Avevo forse sette, otto anni. Parlavano di una storia vera di attualità, accaduta in Cina: la storia di due fratelli che avevano un ristorante l'uno e una agenzia funebre l'altro. Venne fuori che, per risparmiare, il ristorante dava in pasto i cadaveri che finivano all'agenzia del fratello, all'insaputa dei clienti naturalmente, che diventavano senza saperlo dei cannibali.
Bene, io dopo quel racconto, non riuscii più ad ingoiare nessun pezzo di carne, sospettando che nel piatto ci fossero delle persone morte.

Crescendo, mi dissero che la carne contiene tante proteine e fa diventare alti, allora solo per quello mi sforzai di mangiarla, ma mi piacevano solo gli affettati e i pezzi impanati e fritti, oppure le polpette e gli hamburger con tanta salsa, che non avessero la forma del cadavere, tipo il pollo, che invece aveva fin troppo bene le sembianze di una gallina ghigliottinata. La bistecca non mi piaceva, le frattaglie non le ho mai neppure guardate.
Riuscivo a mangiare il pesce, se così si può chiamare, solo il tonno in scatola e i bastoncini impanati.
Tuttavia decisi di diventare vegetariana più volte in vita mia, per non uccidere animali e non mangiare della violenza, diventando sempre stanca e anemica.

La mia famiglia è tutta onnivora, vivere in casa con altre persone e non potendo decidere la spesa e il menù, significava per me mangiare solo i primi e la verdura. Solo quando ho iniziato a lavorare e a farmi la spesa, ho potuto seguire un regime senza carne e senza subirne le carenze, comprando e cucinandomi da sola i piatti completi. Sono vegetariana da quasi cinque anni e sto bene, anche se la gente mi guarda ancora e mi dice: "Non sai cosa ti perdi". Io sono ben contenta invece di "perdermi" una cosa che invece so benissimo cos'è.


Come facevano i ragazzini di una volta senza internet e cellulare? Io e la mia amica ci sentivano velocemente al telefono di casa, perché se la bolletta era alta, i nostri padri ci sgridavano, ci mettevamo d'accordo e poi ci trovavamo in centro a chiacchierare, davanti ad una cioccolata o distese sul prato del castello. 
Le ricerche scolastiche si facevano in biblioteca, c'erano gli amici di penna, quelli che mettevano inserzioni sui giornali indicando i gusti e cercando persone, amiche affini, per conversare, raccontare, parlare da lontano.

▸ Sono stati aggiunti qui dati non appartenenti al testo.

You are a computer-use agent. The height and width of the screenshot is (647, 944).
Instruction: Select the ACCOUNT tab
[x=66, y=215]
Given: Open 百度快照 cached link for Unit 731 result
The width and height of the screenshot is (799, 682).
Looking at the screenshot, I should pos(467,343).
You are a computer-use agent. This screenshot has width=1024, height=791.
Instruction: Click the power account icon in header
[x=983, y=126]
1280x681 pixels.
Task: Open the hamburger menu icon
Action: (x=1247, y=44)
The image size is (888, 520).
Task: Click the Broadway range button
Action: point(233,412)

Per avere notizie, si aspettavano anche quattro, dieci giorni il postino. 
Per cercare qualche negozio si usavano le pagine gialle e per farsi un pecorso stradale si consultavano le cartine. 
Per i timidi era sempre un ostacolo alzare la cornetta, affrontare la mamma o chi rispondesse al telefono per farsi passare l'interessato e parlargli. Meno male che hanno inventato gli sms e le e-mail. 

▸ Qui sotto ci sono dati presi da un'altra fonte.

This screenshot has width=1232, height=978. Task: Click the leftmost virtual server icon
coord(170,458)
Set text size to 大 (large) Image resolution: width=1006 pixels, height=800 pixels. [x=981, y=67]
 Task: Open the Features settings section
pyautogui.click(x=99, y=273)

Non sono contro la tecnologia, anzi, a me il progresso piace, ma ricordo le ore passate a chattare in quei mesi in  cui da ventenne mi ero fatta prendere e, paragonate alle uscite goliardiche in compagnia sul lago, mi rendo conto che spesso si è soli in casa propria a mandare sms, non c'è più necessità di vedersi per dire le cose. Mi manca invece uscire per incontrarsi. 
Preferisco ridere, piangere, litigare o scherzare "in diretta", in compagnia, abbracciarsi, bere qualcosa insieme. Tanti hanno l'adsl e passano le serate a scaricare, fare i giochi on line e a chattare. Comunicano col mondo in pigiama e una birra solitaria. 
Io ho una casella di posta elettronica e i giga che servono al mese sul telefono, per leggere e rispondere ai messaggi di lavoro, seguire un po' il mondo, conversare con qualche amico e poco altro. Vi starete chiedendo come faccio a scrivere un blog senza poter navigare dal computer: ogni tanto uso il telefono come modem e aggiorno dal pc: ecco fatto.
Per questo ho scelto di non avere una vera connessione, preferisco stare fuori da questi meccanismi di surrogata conversazione, sentirmi libera di essere irraggiungibile quando ne ho voglia e non avere dipendenze.

Io preferisco il mondo semplice, osservare dove il vento porta le mie nuvolette.